In a 2003 study, another Dartmouth team, led by the internist Elliott Fisher, examined the treatment received by a million elderly Americans diagnosed with colon or rectal cancer, a hip fracture, or a heart attack. They found that patients in higher-spending regions received sixty per cent more care than elsewhere. They got more frequent tests and procedures, more visits with specialists, and more frequent admission to hospitals. Yet they did no better than other patients, whether this was measured in terms of survival, their ability to function, or satisfaction with the care they received. If anything, they seemed to do worse.
That’s because nothing in medicine is without risks. Complications can arise from hospital stays, medications, procedures, and tests, and when these things are of marginal value the harm can be greater than the benefits. In recent years, we doctors have markedly increased the number of operations we do, for instance. In 2006, doctors performed at least sixty million surgical procedures, one for every five Americans. No other country does anything like as many operations on its citizens. Are we better off for it? No one knows for sure, but it seems highly unlikely. After all, some hundred thousand people die each year from complications of surgery—far more than die in car crashes.
You can find a similar conundrum in how to actually pay for care. Employer-based insurance is an historical accident from the 1940s aimed at avoiding wage controls. And the deduction to employers for health care costs a tremendous amount of money for the government. Yet try to touch it, and public employee unions and I assume workers with health care from their employers will attack. Ezra makes an important point:
Wyden, after all, is a liberal Democrat. AFSCME is a left-leaning union. Both are desperate for health reform. But AFSCME is spending its time attacking Wyden. Why? Because Wyden wants to replace the employer tax exclusion (I told you that thing was important!) with a progressive tax deduction that all Americans, not just those with good employer benefits, would get.

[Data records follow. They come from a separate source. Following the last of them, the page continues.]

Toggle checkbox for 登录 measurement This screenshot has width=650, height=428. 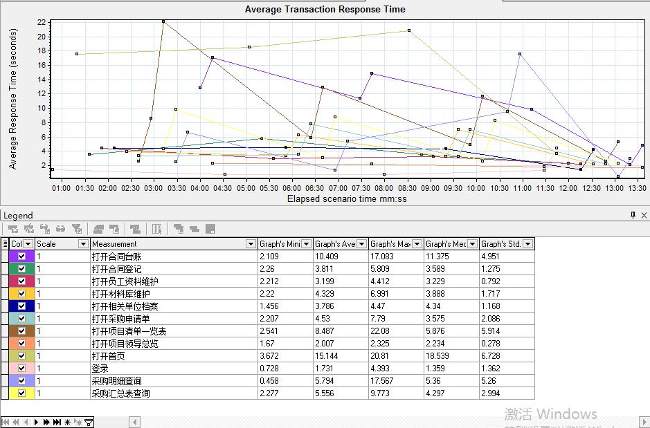coord(21,369)
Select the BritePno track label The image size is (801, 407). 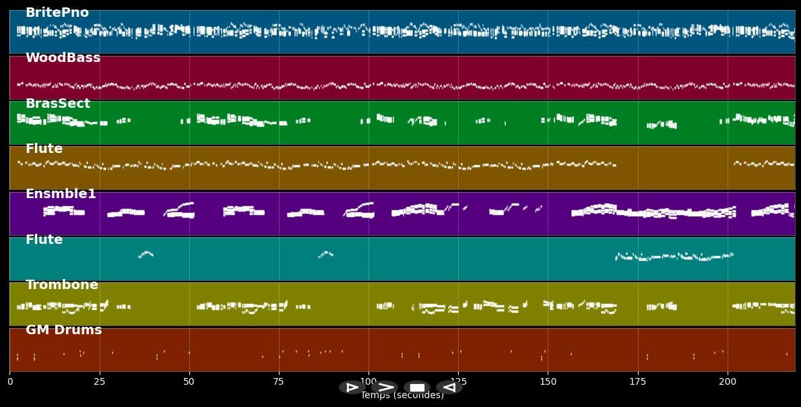tap(57, 13)
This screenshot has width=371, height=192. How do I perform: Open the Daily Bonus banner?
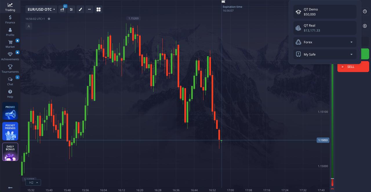[10, 152]
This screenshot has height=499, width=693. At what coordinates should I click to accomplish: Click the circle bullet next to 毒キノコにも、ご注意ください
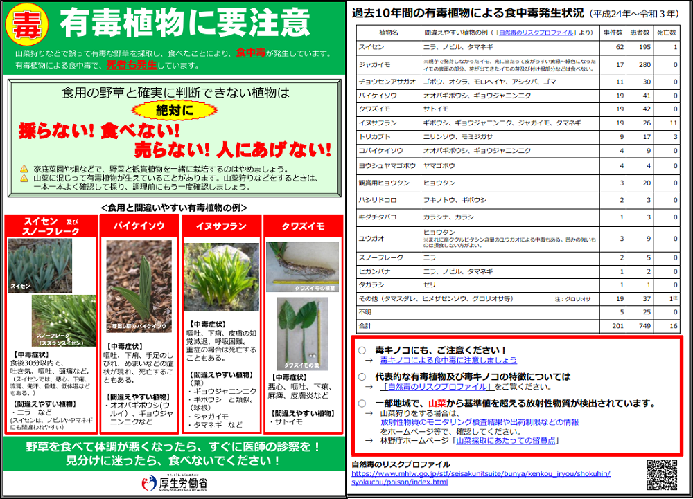(362, 351)
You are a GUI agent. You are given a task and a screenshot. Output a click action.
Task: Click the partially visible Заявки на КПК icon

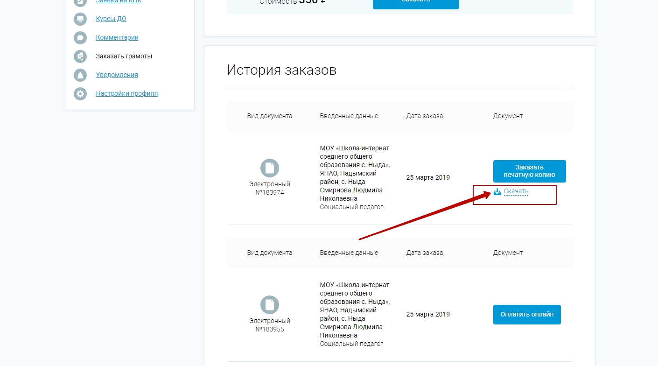(x=80, y=2)
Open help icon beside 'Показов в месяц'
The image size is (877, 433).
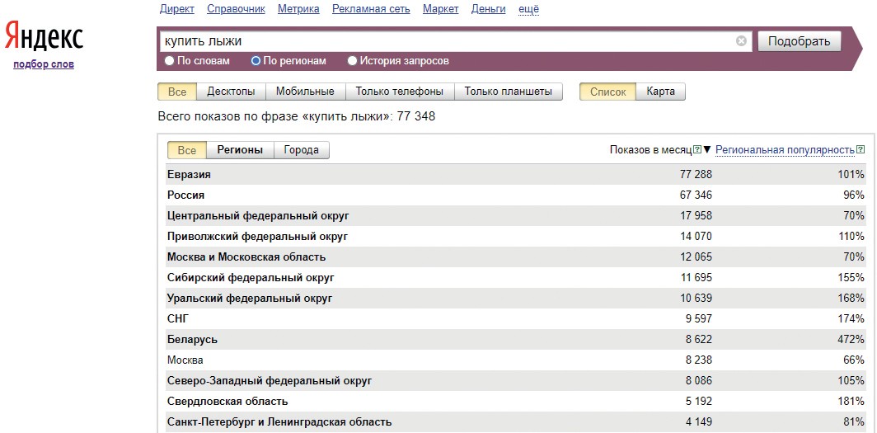pyautogui.click(x=697, y=149)
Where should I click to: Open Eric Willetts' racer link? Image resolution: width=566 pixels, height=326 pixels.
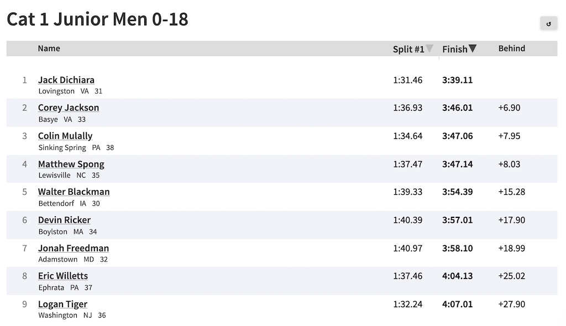click(x=63, y=276)
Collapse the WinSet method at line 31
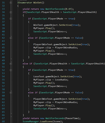 click(x=11, y=3)
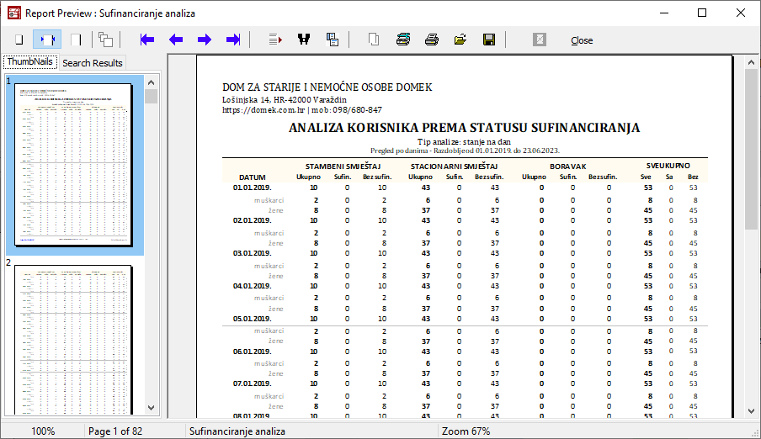This screenshot has height=439, width=761.
Task: Print report using the printer icon
Action: [x=432, y=40]
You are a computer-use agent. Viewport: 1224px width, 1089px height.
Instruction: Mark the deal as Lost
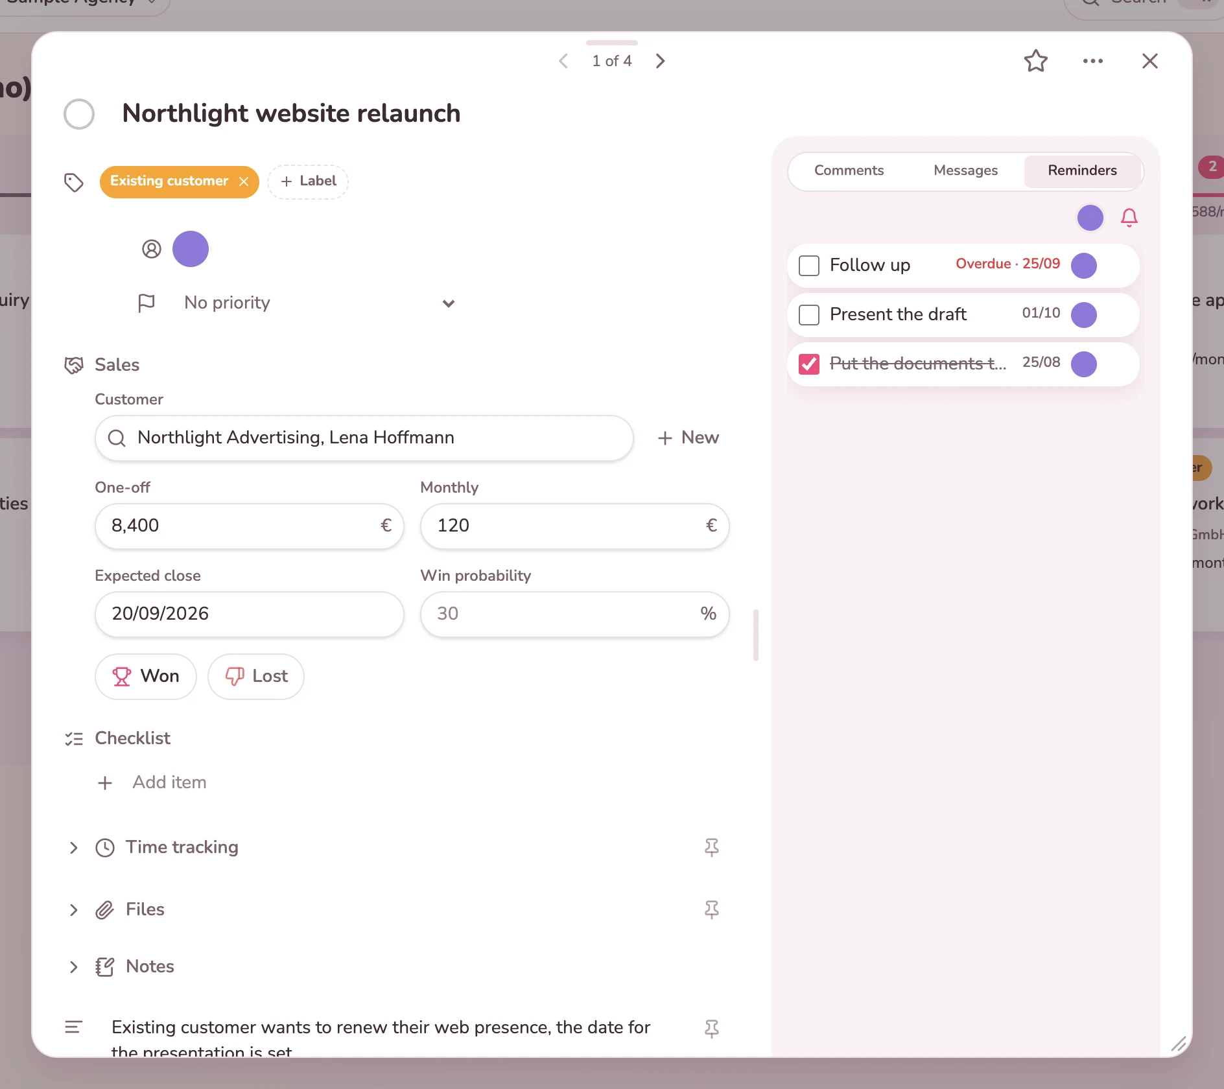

That means the poorest among us would get slightly more and AFSCME's members might get slightly less.
But AFSCME isn't really attacking Wyden. The bill Wyden co-sponsored -- the Wyden-Bennett Healthy Americans Act -- has fallen out of the conversation. The energy right now is in Sen. Max Baucus's (D-Mont.) process, and maybe Sen. Ted Kennedy's (D-Mass.) coming proposal. Everyone expects the final legislation out of the Senate to include a cap of some kind on the employer tax exclusion. And that's really what AFSCME is going after here. They're hitting Wyden to demonstrate their willingness to attack anyone who touches their tax benefit. This is less an assault on Wyden than a warning to Wyden's colleagues.
Reasonable people can disagree on whether capping or eliminating the employer tax deduction is a good idea. I tend to go for capping. But reasonable people can disagree on ALL funding streams for health care. And at the end of the day, when everyone disagrees, nothing happens and health care reform dies.
Hopefully, this is just the normal course of sausage-making. But I'm concerned that meaningful reform and the protective interests of advocacy groups - or the protective interests of people who want to keep what they have - work at cross purposes.